__SUPPLIED TEXT__.
··········

Haider Anwar Khan Juno no more

Haider Anwar Khan Juno no more

Noted freedom fighter and one of the most prominent communist leaders Haider Anwar Khan Juno died today at a Dhaka hospital. He was 75.

"Haider Anwar Khan Juno died at 1:25pm at Gonoshasthaya Nagar Hospital," Monjur Moin, a leader of Communist Party of Bangladesh, told The Daily Star.

Haider Anwar, younger brother of presidium member of CPB, Haider Akbar Khan Rono, left behind his wife, a son and a daughter.

He had been suffering from different old age-related complications.

He was admitted, in late September, at Square Hospital as he was suffering from pneumonia when he had a heart attack.

He also had other health complications including kidney disease.

Haider Anwar Khan Juno was born on December 29, 1944, in Kolkata.

His father Hatem Ali Khan was an engineer. He was the grandson of Syed Nausher Ali, a politician of prominence in British India.

Haider attended St. Gregory's School in Dhaka and completed his higher secondary education from Notre Dame College.

He enrolled in the Department of Theoretical Physics in the University of Dhaka, from where he attained honours and masters degrees with first class.

A member of the East Pakistan Students' Union, the student wing of the East Pakistan Communist Party (EPCP) (undivided), he was imprisoned for his participation in the 1962 Education Movement against the anti-people education policy proposed by the notorious Sharif Education Commission, which was appointed by the autocratic regime of Field Marshal Ayub Khan, then President of Pakistan.

In 1966, Haider Anwar Khan Juno became the Vice President of the East Pakistan Student Union (Menon), the student wing of the pro-Peking EPCP (M-L).

In 1969, the Biplobi Chhatra Union (Revolutionary Student Union) was formed, and he was its founding President.

··········

__SUPPLIED INFORMATION__.
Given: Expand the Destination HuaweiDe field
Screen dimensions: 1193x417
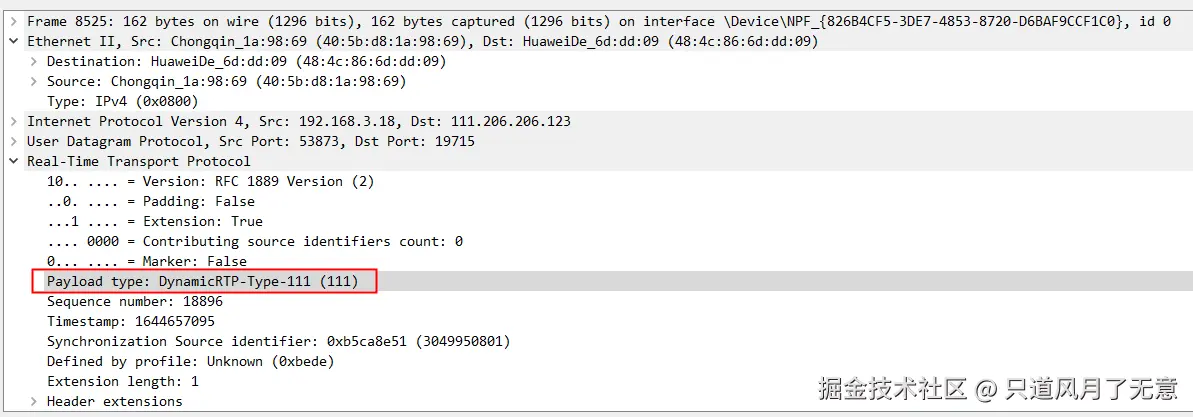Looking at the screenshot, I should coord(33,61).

··········

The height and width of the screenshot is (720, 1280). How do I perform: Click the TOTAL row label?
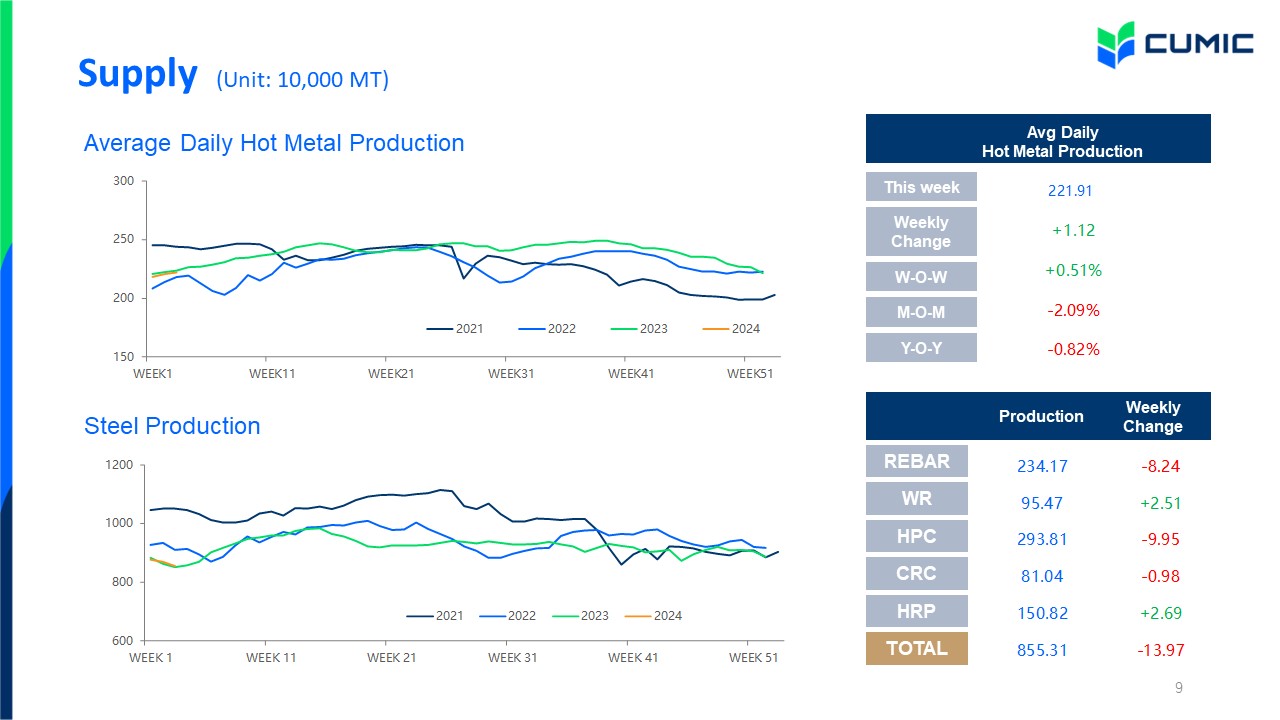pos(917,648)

··········

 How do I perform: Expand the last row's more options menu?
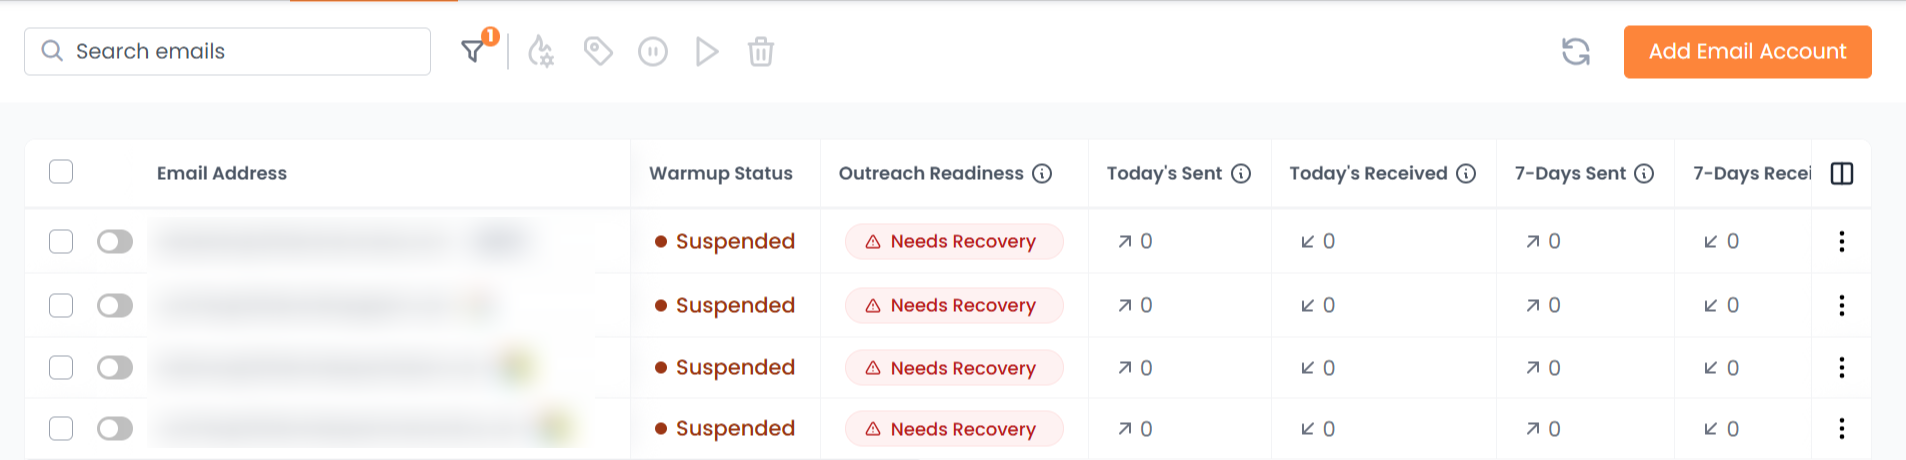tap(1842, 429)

··········

__YOUR INSTRUCTIONS__. Extend the obituary of Haider Anwar Khan Juno, picking up after its last sentence about the founding of the Biplobi Chhatra Union.

__YOUR RESPONSE__.
He was one of the key organisers of the 1969 mass uprising against the autocratic regime that forced Ayub Khan down from power.

Haider Anwar Khan Juno was in the leadership of the cultural organisation Kranti, which operated among workers and peasants in the rural and industrial areas.

He was in the central body of the Co-ordination Committee of Communist Revolutionaries of East Bengal, the pro-Peking party, which was one of the communist organisations waging guerrilla warfare against the Pakistani armed forces in the 1971 Liberation War.

In Shibpur of Narsingdi, a district in eastern Bangladesh, Haider Anwar Khan Juno and his comrades organised their guerrilla base, and confronted the Pakistani army.

He himself took part in at least five frontal military actions, in all of which the Pakistani forces had to retreat.

During the nine months of the Liberation War, Shibpur stood liberated as the Pakistani forces could not manage to enter the area. Haider was the Second-in-Command of the guerrilla force.

After liberation, as the Co-ordination Committee reorganised itself as the Leninist Communist Party, which operated through its legal front United People's Party, he was a member of the central body of both the organisations.

Later, retiring from party politics, he became fully active in the cultural front.

He was the President of the Gono Shangskriti Front (People's Cultural Front), a platform of people's cultural organisations following anti-revisionist politics. He was also the general secretary of the Bangladesh-Cuba Solidarity Committee.

He had authored several books.

In 1975, he authored a two-part book on physics for undergraduate students in Bangla.

"Ekattorer Ronangon: Shibpur" is a recollection of his involvement in the guerrilla warfare waged during the Liberation War of Bangladesh in 1971.

"Agun Jhora Shei Dingulo" is his autobiographical sketch. His work of fiction, a novel, is "Shomoy Duhshomoy".